◆ **Material shown**

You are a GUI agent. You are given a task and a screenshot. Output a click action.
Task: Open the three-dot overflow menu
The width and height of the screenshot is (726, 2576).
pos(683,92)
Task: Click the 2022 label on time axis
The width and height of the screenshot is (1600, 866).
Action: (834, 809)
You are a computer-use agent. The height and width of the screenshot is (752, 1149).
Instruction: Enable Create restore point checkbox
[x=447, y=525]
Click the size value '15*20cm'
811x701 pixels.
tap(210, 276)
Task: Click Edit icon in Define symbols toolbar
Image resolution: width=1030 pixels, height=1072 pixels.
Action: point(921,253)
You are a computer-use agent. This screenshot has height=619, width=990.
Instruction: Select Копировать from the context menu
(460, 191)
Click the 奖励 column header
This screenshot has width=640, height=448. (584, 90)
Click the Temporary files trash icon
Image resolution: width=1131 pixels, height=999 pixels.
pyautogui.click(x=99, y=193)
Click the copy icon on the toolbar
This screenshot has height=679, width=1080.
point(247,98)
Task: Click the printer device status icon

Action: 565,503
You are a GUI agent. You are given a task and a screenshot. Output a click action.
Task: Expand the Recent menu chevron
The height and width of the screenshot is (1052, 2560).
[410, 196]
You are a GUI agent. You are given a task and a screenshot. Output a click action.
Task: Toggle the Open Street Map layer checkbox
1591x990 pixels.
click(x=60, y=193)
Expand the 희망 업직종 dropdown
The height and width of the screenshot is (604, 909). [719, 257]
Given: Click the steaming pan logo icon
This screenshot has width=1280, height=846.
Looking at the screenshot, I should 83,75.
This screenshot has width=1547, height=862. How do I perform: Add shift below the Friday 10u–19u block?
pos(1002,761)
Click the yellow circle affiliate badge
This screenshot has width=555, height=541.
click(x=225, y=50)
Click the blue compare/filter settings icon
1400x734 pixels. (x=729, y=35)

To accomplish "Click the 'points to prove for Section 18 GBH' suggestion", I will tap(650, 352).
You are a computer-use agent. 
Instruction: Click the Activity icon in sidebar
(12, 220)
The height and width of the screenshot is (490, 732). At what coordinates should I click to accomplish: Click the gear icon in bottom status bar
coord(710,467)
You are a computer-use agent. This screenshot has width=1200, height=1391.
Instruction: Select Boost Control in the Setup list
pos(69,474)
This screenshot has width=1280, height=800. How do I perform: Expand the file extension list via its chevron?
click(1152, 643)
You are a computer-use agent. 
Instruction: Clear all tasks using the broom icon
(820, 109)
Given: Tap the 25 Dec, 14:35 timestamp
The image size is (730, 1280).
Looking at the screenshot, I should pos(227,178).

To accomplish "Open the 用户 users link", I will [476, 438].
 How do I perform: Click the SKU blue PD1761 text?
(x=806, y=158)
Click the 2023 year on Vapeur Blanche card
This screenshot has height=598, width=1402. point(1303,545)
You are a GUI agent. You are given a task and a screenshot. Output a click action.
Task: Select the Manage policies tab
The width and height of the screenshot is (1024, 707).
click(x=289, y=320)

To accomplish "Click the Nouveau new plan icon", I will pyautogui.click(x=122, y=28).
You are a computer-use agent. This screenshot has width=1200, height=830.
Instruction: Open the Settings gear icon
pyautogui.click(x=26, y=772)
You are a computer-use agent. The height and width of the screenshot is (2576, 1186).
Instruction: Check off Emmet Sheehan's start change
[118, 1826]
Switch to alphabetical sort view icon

◆ **Work required**
Restate word for word the lines from the line containing "has width=1200, height=1391." through the last line of the listing, inclusive, and nothing beyond them.

◆ **Finished exercise**
You are a computer-use agent. This screenshot has width=1200, height=1391.
Instruction: Select Boost Control in the Setup list
pos(69,474)
This screenshot has width=1280, height=800. How do I perform: Expand the file extension list via its chevron?
click(1152, 643)
You are a computer-use agent. 
Instruction: Clear all tasks using the broom icon
(820, 109)
Given: Tap the 25 Dec, 14:35 timestamp
The image size is (730, 1280).
Looking at the screenshot, I should pos(227,178).

To accomplish "Open the 用户 users link", I will [476, 438].
 How do I perform: Click the SKU blue PD1761 text?
(x=806, y=158)
Click the 2023 year on Vapeur Blanche card
This screenshot has height=598, width=1402. point(1303,545)
You are a GUI agent. You are given a task and a screenshot. Output a click action.
Task: Select the Manage policies tab
The width and height of the screenshot is (1024, 707).
click(x=289, y=320)

To accomplish "Click the Nouveau new plan icon", I will pyautogui.click(x=122, y=28).
You are a computer-use agent. This screenshot has width=1200, height=830.
Instruction: Open the Settings gear icon
pyautogui.click(x=26, y=772)
You are a computer-use agent. The height and width of the screenshot is (2576, 1186).
Instruction: Check off Emmet Sheehan's start change
[118, 1826]
Switch to alphabetical sort view icon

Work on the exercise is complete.